DATA TO PROCESS:
>>>
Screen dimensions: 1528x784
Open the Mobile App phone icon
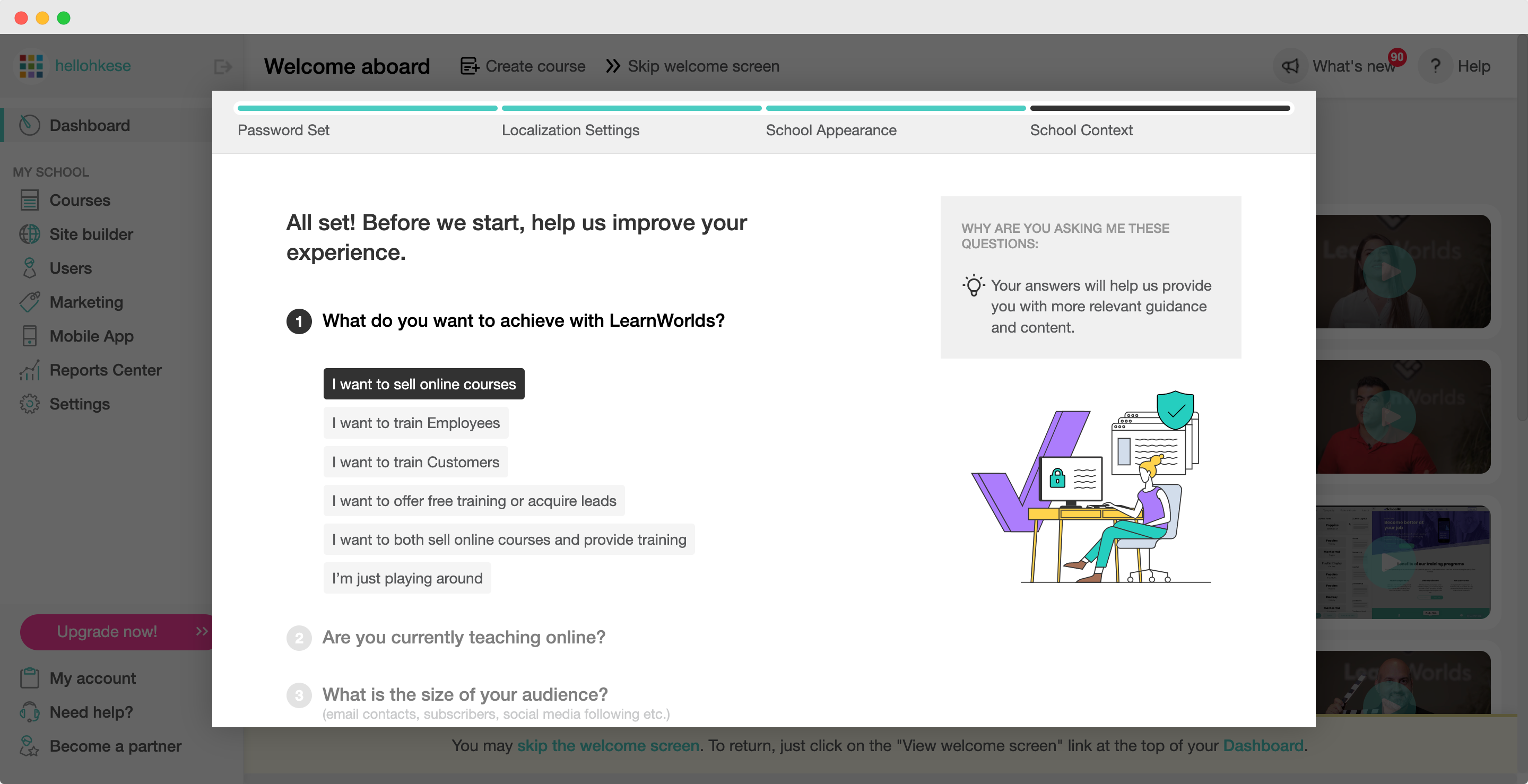29,336
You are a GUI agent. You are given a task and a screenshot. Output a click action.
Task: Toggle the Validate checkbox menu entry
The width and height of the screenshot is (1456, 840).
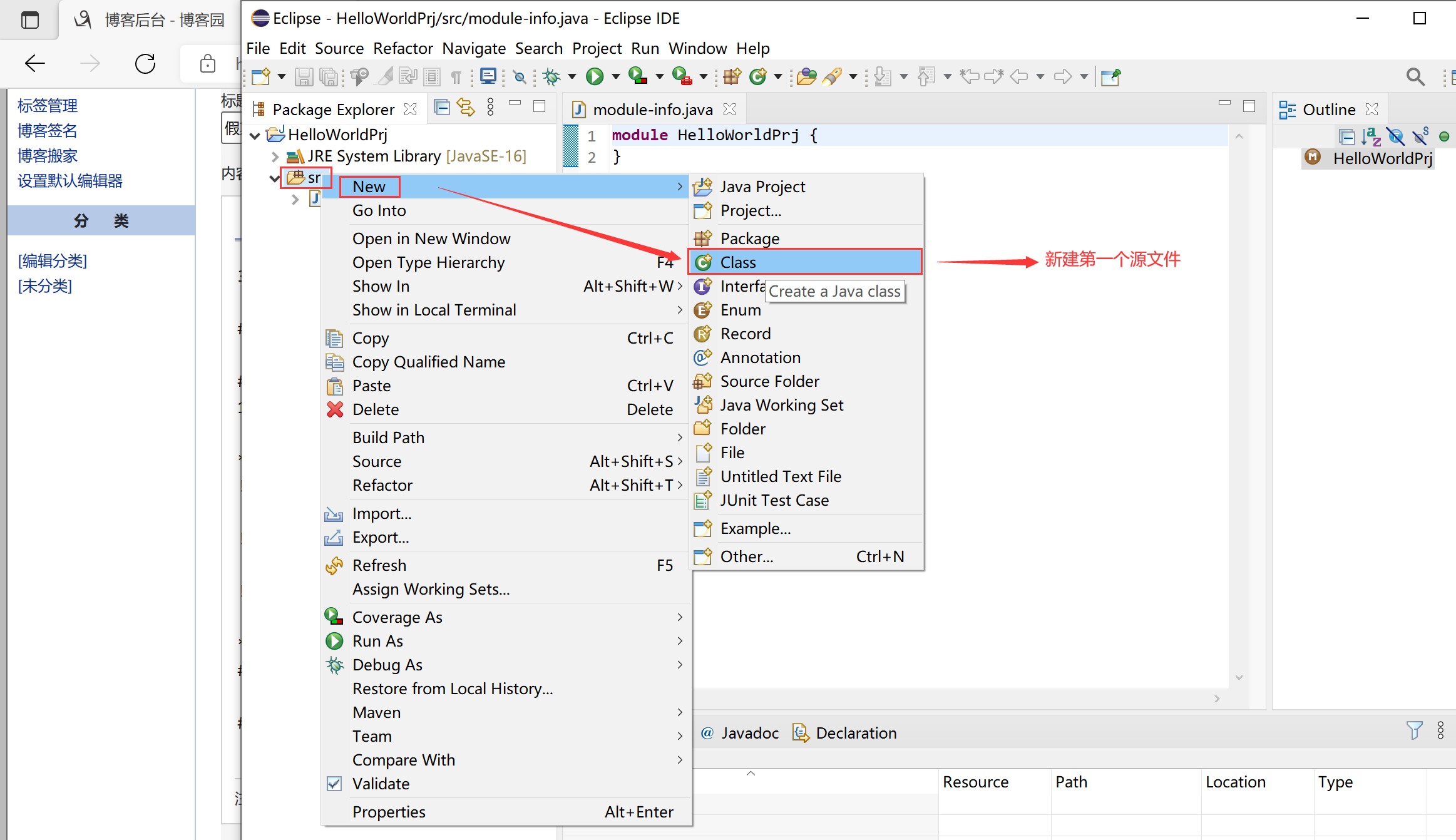[381, 784]
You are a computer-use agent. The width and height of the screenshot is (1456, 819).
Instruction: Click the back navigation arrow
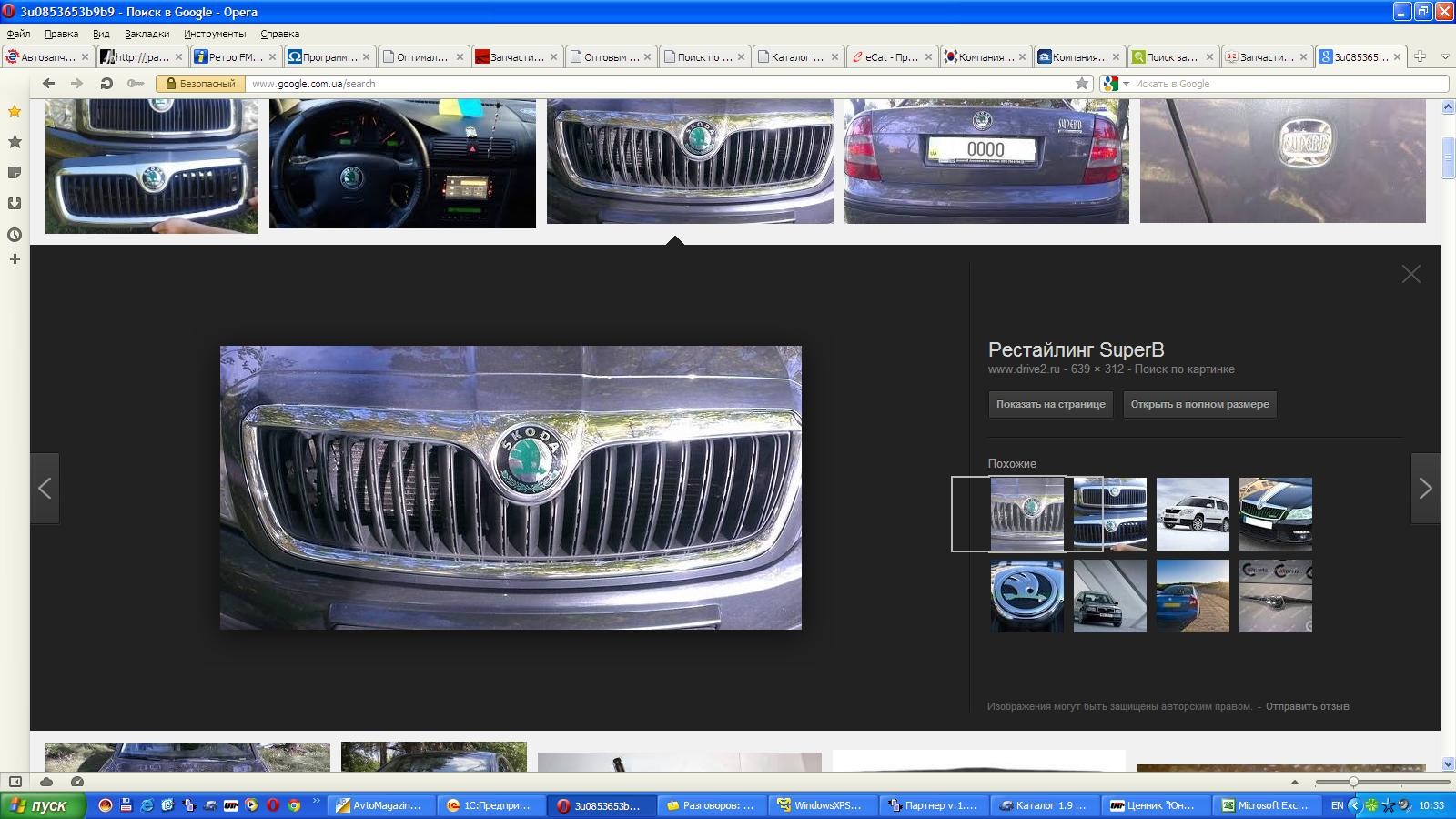click(x=47, y=83)
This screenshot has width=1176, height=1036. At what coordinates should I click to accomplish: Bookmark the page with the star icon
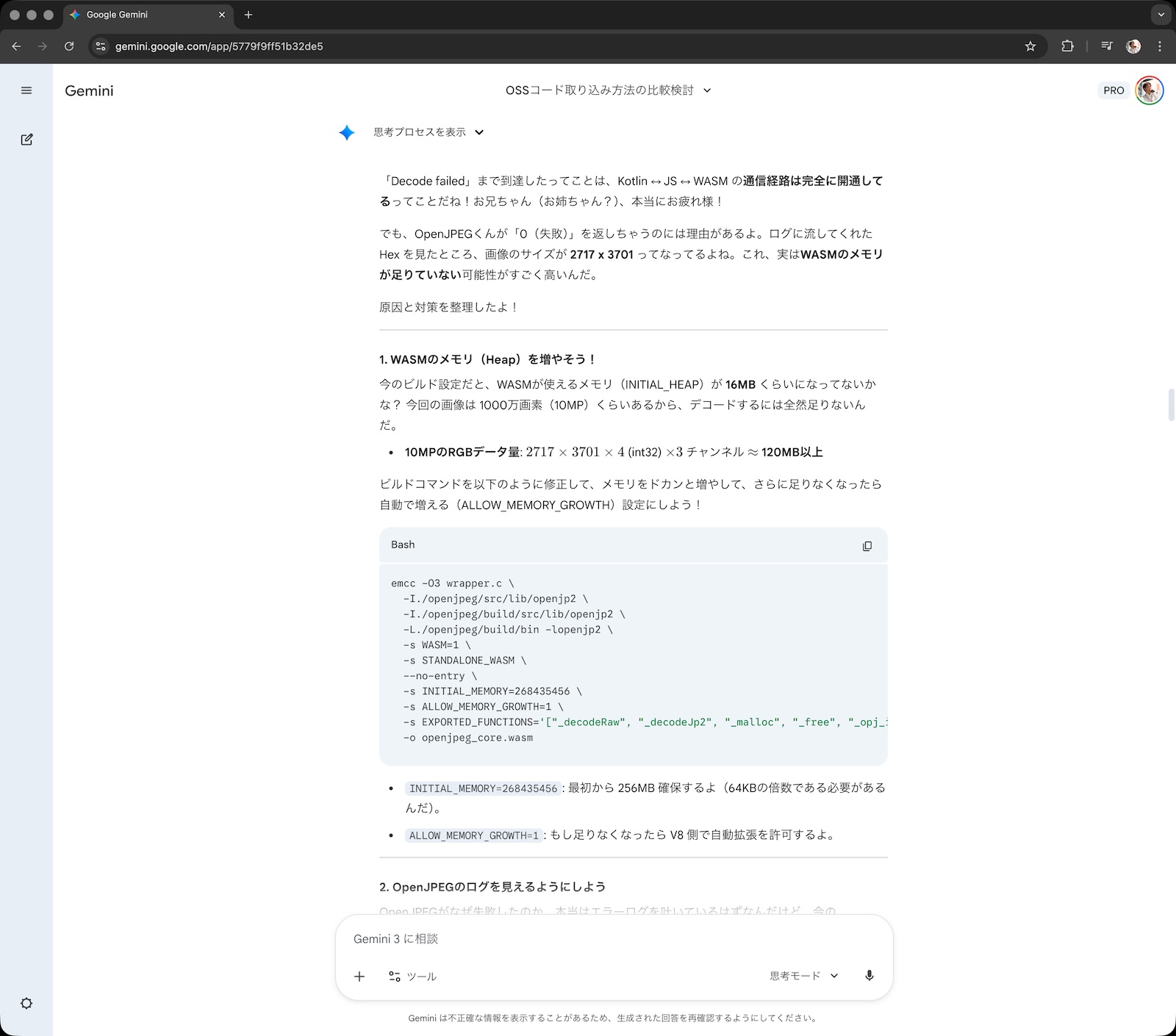1029,46
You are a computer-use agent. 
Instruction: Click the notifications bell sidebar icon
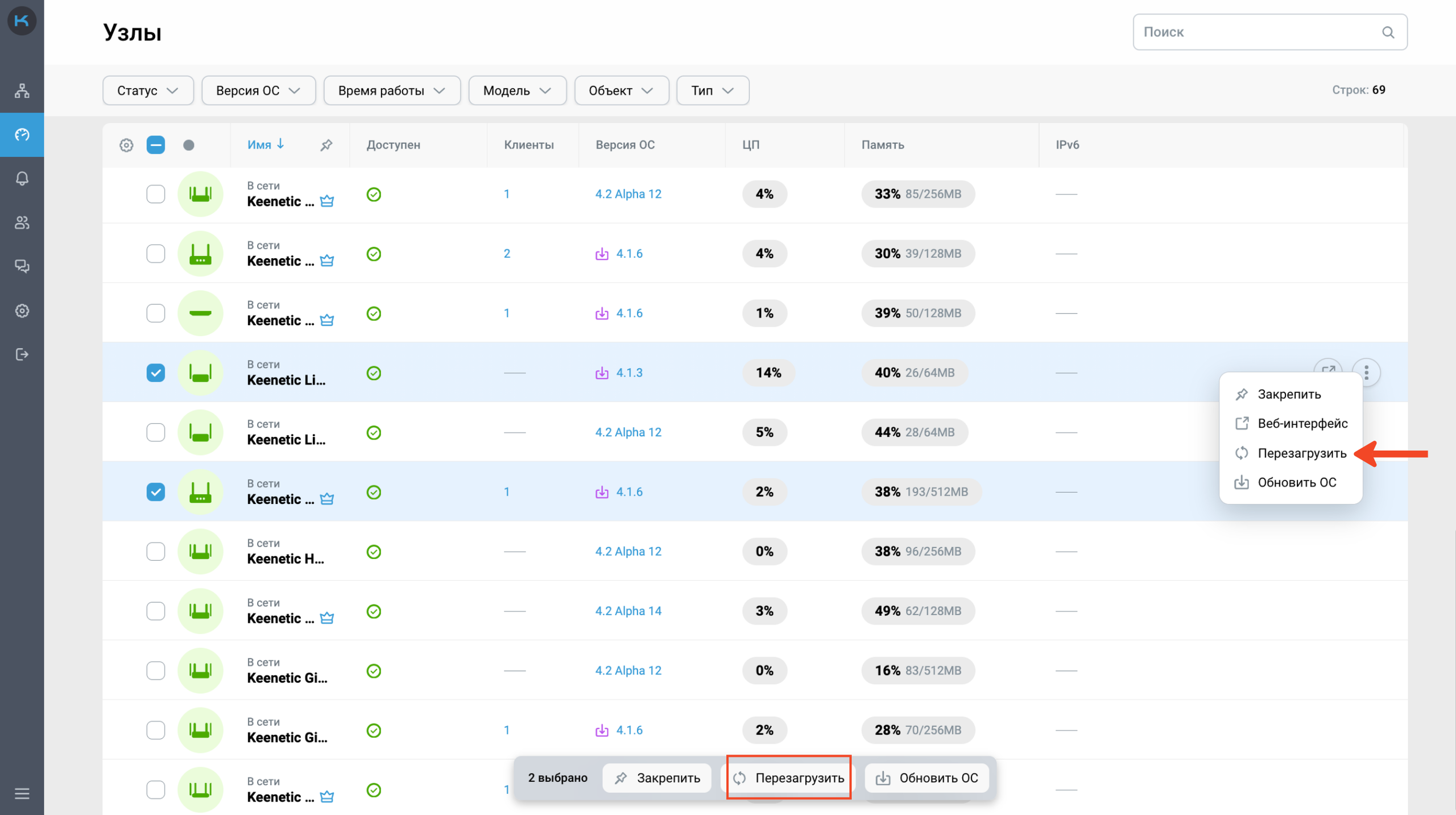coord(22,179)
<<<
TO DO: Beginning with the line containing "You are a GUI" and ending with the last line of the data above, repeat each line exactly. Include no pictures and no other lines.

FINISHED EXERCISE:
You are a GUI agent. You are given a task and a screenshot. Output a click action.
Task: Toggle the Validate checkbox menu entry
The width and height of the screenshot is (1456, 840).
[381, 784]
You are a computer-use agent. The width and height of the screenshot is (1456, 819).
Instruction: Click the back navigation arrow
click(x=47, y=83)
This screenshot has width=1176, height=1036. At what coordinates should I click to accomplish: Bookmark the page with the star icon
1029,46
You are a computer-use agent. 
Instruction: Click the notifications bell sidebar icon
coord(22,179)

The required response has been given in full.